From “the top ten foods to bust belly fat” to “asteroid hurtling towards earth”, many news stories about science or health contain factual errors. In many newsrooms across many countries, health and science reporters have been cut from staffs and the accuracy, balance and completeness of reporting has suffered. Even specialised science journalists sometimes get it wrong, short on time to check their work.
Watchdog blogs have come to the rescue, trying to right the wrongs in science stories. The Knight Science Journalism Tracker – run by a team of seasoned science journalists – has critiqued thousands of news stories since it launched in 2006. HealthNewsReview.org, written not only by science journalists but also by health professionals and researchers, aims to improve the public dialogue about health by helping consumers critically analyze claims about health interventions in the media. News Checkers is a Dutch blog run by journalism students who check the facts in science news stories. They also follow up with the journalists who wrote them, as does HealthNewsReview.

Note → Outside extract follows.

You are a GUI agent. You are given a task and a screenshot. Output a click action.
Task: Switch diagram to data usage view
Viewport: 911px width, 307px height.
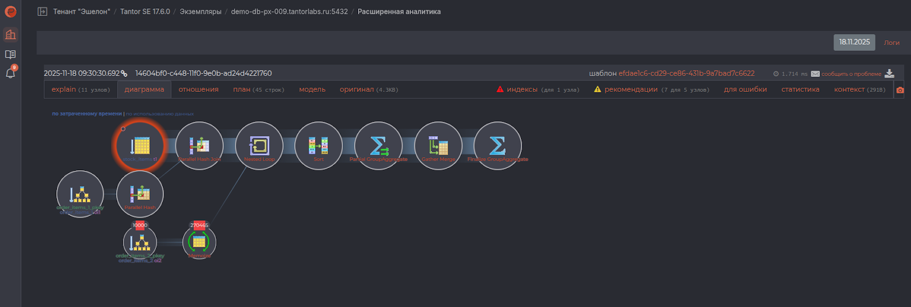tap(160, 114)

This session will examine these three approaches to the watchdog blog, and the protocols each operation follows when it comes to identifying dubious stories and using evidence to appraise them. The session will also discuss the impact of these blogs, whether they reach the audiences they need to reach, whether journalists learn from the criticism, how to determine whether an article is complete, and whether checking is most effective when done by fellow journalists, scientists or students.
Finally, the session will outline how to set-up a watchdog website in your own country, as well as the potential role of accuracy, balance and completeness in countries where health- or science- related claims often remain unchallenged.
Producer:
Frank Nuijens <http://about.me/franknuijens, @franknu, Netherlands> is editor-in-chief of the university newspaper Delta and the science/alumni magazine Delft Integraal/ Outlook at Delft University of Technology in the Netherlands. Before that he was a science journalist for programmes on Dutch public television, radio and the science news website. He is a lecturer in science journalism at Delft University of Technology, was a member of the executive committee of the World Conference of Science Journalists (WCSJ) 2009 in London, and of the program committee of the WCSJ 2011 in Doha. He edits the science journalism online course of the World Federation of Science Journalists (WFSJ).
Moderator:
Julia Belluz <http://juliabelluz.com/, @juliaoftoronto, Canada> is a Toronto-based journalist focused on health care and policy. She is interested in the intersection of research and reporting, and works to improve discourse about health and science in the media with her award- winning blog Science-ish <http://www2.macleans.ca/ category/blog-central/science-ish/>. A journalism fellow at McMaster University, she has advised the World Health Organization on training policymakers and science journalists from low- and middle-income countries about how to better use research evidence to inform their work. A senior editor at the Medical Post, she is a graduate of the London School of Economics and Ryerson University’s journalism school.
Speakers:
Deborah Blum <http://www.deborahblum.com, @deborahblum, USA> is a member of the Knight Science Journalism Tracker <http://ksj.mit.edu/tracker> team. She is a Pulitzer-Prize winning science writer and the author of five books, most recently The Poisoner’s Handbook: Murder and the Birth of Forensic Medicine in Jazz Age New York. She writes for a wide range of publications, including The New York Times, Slate, The Wall Street Journal, The Los Angeles Times, Scientific American and Time magazine. She also blogs about chemistry, culture (and the occasional murder) for Wired at her blog, Elemental, <http://www.wired.com/
Gary Schwitzer is publisher of the website HealthNewsReview.org <http:// www.healthnewsreview.org, @garyschwitzer, USA>, leading a team of more than two dozen people who grade daily health news reporting by major U.S. news organizations. In its first year, the project was honored with several journalism industry awards – the Mirror Award, honoring those who “hold a mirror to their own industry for the public’s benefit,” and the Knight-Batten Award for Innovations in Journalism. His blog <http://www.healthnewsreview.org/blog/> – which is embedded within HealthNewsReview.org – was voted 2009 Best Medical Blog in competition hosted by Medgadget.com.
Peter Burger <http://www.hum.leiden.edu/lucl/ organisation/members/burgerjp.html, Netherlands> is the supervisor of the students of Leiden University in the Netherlands who check the facts <http:// www.nieuwscheckers.nl> in news reports in the general Dutch media. He worked as a science journalist for twenty years, specializing in linguistics and folkore. He has published books about language, writing, and urban legends. He is a lecturer with Leiden University’s department of Journalism and New Media.